Essa é uma das minhas histórias preferidas na vida. Foi o dia em que eu e uma amiga derrubamos um viaduto. Ok, mais ou menos. 

Era uma tarde qualquer de 2012 e eu estava começando um estágio em jornalismo que era a minha primeira oportunidade de entrar em contato com o que a gente chama de “hard news”, o noticiário frenético do dia a dia. 

Eu passava o dia com o rádio ligado enquanto trabalhava para não perder nenhuma noticia que fosse importante. Eis que estava fazendo alguma coisa que não me lembro, quando Fabiana, minha amiga, na época minha chefe, bate na mesa desesperada, assustadíssima, e diz: 

“Caiu o viaduto do Capanema. Liga no Copom agora!”

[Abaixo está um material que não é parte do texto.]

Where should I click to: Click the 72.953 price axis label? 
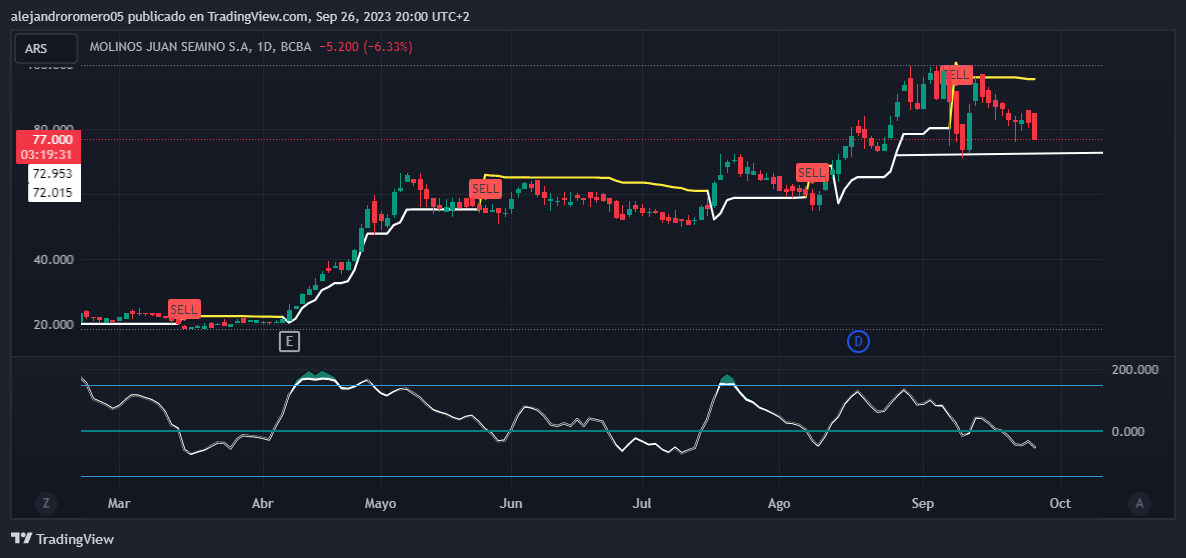pyautogui.click(x=51, y=174)
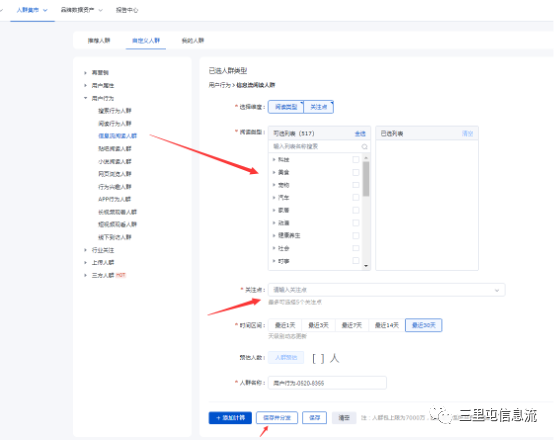
Task: Tick the checkbox for 美食 category
Action: [356, 172]
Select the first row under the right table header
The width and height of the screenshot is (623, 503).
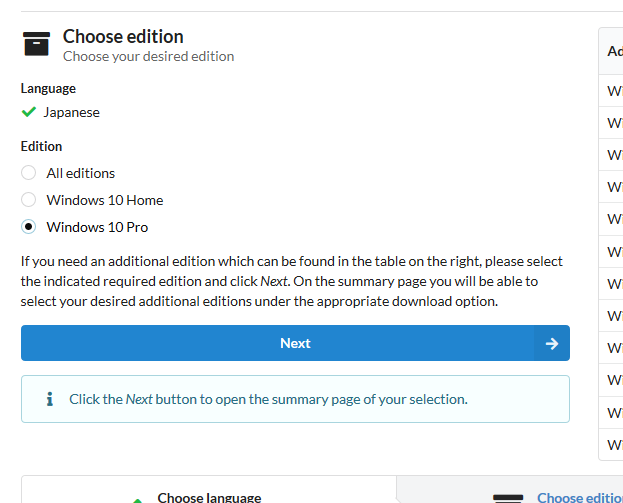614,91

Ela, que estava mais atenta ao rádio do que eu, pescou essa notícia enquanto um repórter narrava (segundo ela) cenas de terror, com destroços caindo na rua que passava debaixo do viaduto. 

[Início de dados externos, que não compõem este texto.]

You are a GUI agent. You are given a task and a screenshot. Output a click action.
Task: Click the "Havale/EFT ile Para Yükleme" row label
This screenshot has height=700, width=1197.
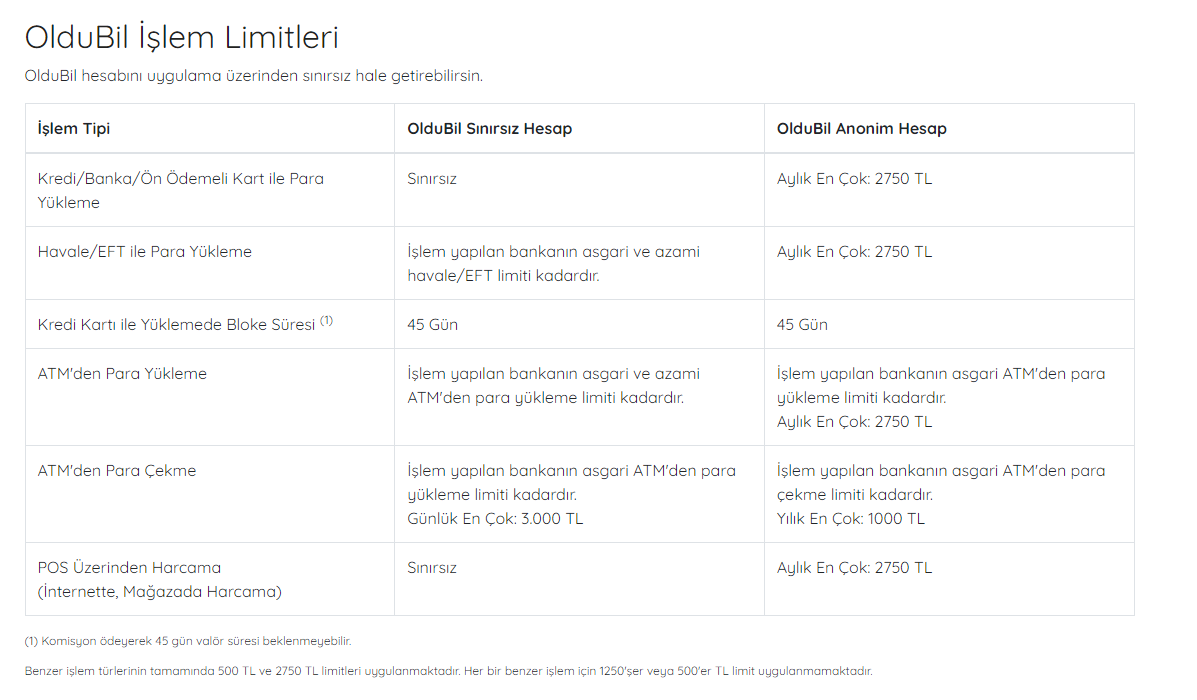[x=144, y=252]
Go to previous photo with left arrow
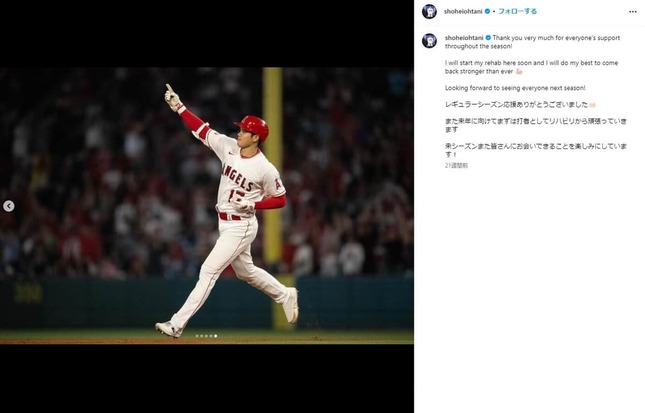The width and height of the screenshot is (645, 413). click(9, 206)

Aqui vale uma breve explicação. O Viaduto do Capanema é uma via importante de acesso ao Centro de Curitiba, que fica próxima à rodoviária. Qualquer acidente naquela região é sinônimo de caos. Ainda mais se for a queda de um viaduto, com dezenas de pessoas feridas. Na minha cabeça, o que se desenrolava não muito longe da redação era um cenário de guerra, pra dizer o mínimo. 

Eu, diligente que sou, mais do que depressa peguei o telefone e liguei para o Corpo de Bombeiros. 

“Oi, tudo bem? Aqui é a Kelli, do jornal tal. Eu ouvi na rádio que o Viaduto do Capanema caiu, é verdade?”. (Imagine essa frase com um tom de voz levemente desesperado e muito apressado para colher todas as informações necessárias sobre essa tragédia.) 

O homem que me atendeu, rindo (lógico), respondeu: 

“Não, moça. Quem caiu foi um motoqueiro. O viaduto ainda está lá”. 

Eu poderia desligar o telefone e nunca mais ligar para o Corpo de Bombeiros na minha vida? Não. Afinal, esse contato era parte essencial do meu trabalho de estagiária. Então continuei colhendo as informações sobre o acidente com o rapaz, muito solícito e divertido, que me atendeu. 

Naquele dia eu aprendi uma importante lição do jornalismo: não acredite em testemunhos de terceiros. E tente parecer menos maluca quando for checar uma informação improvável.